Rewrite this paragraph for a 12-year-old reader. Keep all numbers and proper nouns. Paragraph: {{paste}}

8. The critique pass

After ChatGPT answers, send: "Now critique your own answer as a strict editor. List 5 problems, then rewrite." You usually get the version you actually wanted on the second pass.

9. Anchor to a source

Paste the source material first, then ask the question. "Using ONLY the text above, answer X." Cuts hallucination dramatically.

10. Specify the failure mode

If you are not at least 80% confident, reply with "I don't know" instead of guessing.

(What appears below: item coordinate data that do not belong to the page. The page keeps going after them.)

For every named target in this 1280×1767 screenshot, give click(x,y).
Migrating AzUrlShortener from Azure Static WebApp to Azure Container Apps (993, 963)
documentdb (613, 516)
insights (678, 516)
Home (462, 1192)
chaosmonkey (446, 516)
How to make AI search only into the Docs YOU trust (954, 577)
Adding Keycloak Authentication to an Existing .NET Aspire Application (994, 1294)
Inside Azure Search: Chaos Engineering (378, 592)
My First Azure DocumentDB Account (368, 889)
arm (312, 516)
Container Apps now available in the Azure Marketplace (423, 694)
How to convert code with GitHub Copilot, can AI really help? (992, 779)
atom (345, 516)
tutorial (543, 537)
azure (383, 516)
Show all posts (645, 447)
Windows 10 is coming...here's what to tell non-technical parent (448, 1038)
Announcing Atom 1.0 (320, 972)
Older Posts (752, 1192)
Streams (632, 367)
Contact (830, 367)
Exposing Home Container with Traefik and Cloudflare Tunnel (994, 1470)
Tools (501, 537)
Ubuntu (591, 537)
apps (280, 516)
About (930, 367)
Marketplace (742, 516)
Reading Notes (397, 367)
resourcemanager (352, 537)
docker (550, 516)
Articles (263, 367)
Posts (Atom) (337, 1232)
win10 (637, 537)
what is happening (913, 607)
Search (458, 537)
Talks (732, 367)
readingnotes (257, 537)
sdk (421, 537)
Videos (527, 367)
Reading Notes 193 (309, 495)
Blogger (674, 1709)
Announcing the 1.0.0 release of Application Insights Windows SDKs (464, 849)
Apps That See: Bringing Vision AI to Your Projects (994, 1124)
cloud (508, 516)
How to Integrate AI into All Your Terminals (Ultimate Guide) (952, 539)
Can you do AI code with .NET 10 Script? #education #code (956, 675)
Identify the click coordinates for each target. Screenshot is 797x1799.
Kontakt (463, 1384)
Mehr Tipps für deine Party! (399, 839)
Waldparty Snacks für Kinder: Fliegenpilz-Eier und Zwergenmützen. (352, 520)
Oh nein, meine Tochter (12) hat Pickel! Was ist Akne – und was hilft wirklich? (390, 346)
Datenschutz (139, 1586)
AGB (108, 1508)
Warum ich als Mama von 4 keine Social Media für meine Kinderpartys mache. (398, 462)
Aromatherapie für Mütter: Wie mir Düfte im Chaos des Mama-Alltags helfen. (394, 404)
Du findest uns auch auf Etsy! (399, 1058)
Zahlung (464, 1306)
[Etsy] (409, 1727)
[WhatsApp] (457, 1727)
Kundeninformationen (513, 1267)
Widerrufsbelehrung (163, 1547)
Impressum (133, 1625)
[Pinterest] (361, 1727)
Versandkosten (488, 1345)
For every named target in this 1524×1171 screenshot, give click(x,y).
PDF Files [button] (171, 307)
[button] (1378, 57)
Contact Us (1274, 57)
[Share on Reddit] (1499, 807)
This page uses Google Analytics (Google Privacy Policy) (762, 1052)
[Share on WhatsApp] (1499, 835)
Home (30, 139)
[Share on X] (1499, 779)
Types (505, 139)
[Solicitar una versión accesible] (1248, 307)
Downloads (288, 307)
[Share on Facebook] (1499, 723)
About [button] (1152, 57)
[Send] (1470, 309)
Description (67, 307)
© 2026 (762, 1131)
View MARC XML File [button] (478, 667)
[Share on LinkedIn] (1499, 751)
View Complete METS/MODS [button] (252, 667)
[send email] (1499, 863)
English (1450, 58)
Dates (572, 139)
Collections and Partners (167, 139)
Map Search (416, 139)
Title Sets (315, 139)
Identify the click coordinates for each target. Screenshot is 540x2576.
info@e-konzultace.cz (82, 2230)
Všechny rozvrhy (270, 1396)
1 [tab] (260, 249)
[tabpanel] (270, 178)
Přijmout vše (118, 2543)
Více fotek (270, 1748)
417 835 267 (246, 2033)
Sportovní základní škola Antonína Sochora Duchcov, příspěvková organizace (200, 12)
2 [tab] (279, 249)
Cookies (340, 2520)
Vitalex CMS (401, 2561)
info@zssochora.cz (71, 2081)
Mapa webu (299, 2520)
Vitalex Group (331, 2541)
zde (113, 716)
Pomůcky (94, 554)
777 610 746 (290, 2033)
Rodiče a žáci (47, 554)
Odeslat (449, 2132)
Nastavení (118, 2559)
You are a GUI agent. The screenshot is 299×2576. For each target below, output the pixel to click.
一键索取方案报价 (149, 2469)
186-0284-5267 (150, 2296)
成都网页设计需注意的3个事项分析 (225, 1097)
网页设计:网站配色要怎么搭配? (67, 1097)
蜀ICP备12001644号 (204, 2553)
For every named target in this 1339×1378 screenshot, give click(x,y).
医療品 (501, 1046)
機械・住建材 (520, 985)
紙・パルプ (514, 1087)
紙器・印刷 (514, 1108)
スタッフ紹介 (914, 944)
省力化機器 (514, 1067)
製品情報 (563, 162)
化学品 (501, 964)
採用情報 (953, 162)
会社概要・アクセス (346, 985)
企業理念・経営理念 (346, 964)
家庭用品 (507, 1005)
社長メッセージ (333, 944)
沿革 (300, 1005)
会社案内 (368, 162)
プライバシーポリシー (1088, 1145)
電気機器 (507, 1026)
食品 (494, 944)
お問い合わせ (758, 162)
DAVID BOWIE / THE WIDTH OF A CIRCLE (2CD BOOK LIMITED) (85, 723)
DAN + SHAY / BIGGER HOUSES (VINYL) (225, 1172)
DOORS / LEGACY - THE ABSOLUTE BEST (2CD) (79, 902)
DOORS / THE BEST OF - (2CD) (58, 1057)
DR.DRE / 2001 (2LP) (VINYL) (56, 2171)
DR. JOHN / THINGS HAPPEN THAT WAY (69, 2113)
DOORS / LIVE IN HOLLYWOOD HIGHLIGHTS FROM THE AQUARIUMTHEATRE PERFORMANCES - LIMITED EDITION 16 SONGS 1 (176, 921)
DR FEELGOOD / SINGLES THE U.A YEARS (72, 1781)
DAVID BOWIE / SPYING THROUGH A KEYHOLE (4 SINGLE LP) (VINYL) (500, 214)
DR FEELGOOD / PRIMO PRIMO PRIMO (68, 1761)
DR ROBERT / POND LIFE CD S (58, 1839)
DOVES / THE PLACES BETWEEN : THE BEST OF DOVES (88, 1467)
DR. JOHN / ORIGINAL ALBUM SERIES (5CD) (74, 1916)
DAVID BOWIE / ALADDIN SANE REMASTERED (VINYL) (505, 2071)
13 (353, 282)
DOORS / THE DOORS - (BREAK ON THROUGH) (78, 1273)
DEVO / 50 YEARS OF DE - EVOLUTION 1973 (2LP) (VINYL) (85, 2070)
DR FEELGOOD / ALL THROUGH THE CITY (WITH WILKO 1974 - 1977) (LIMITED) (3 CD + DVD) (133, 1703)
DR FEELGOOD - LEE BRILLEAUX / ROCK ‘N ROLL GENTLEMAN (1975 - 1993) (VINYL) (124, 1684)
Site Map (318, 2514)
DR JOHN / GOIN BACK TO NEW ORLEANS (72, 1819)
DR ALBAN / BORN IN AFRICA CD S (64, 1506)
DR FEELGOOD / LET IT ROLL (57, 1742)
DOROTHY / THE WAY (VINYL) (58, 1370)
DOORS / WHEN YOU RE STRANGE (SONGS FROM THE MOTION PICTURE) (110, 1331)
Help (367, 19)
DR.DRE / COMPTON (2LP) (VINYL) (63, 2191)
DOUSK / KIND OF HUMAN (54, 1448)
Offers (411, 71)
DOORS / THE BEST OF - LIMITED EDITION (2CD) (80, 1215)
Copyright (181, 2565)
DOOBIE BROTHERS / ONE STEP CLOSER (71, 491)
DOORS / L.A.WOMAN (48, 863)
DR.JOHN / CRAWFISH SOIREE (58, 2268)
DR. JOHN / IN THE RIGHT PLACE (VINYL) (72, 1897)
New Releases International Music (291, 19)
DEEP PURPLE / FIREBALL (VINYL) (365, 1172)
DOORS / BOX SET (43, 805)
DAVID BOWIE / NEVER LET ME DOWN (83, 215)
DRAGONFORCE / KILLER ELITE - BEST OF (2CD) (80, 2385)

The model will actually do this. Most users never ask.

11. Output as JSON

When the answer feeds into anything (spreadsheet, app, another prompt), demand JSON with a schema. "Return only valid JSON matching this shape: {title: string, tags: string[]}." No prose, no markdown fences.

12. The reset

When a conversation drifts, start a new chat and paste the last good output as context. Long threads accumulate noise; fresh threads with good context outperform them.

Putting it together

The best prompt writers do not memorize tricks. They keep a personal library of patterns that worked, and reach for the right one. That is exactly what SimpleAI Prompt's Loop Library is for: 1,000+ pre-built prompts you can copy, adapt, and stop reinventing.

Start with three patterns this week: RGAF, the critique pass, and "if not confident, say I don't know." Your outputs will jump in quality immediately.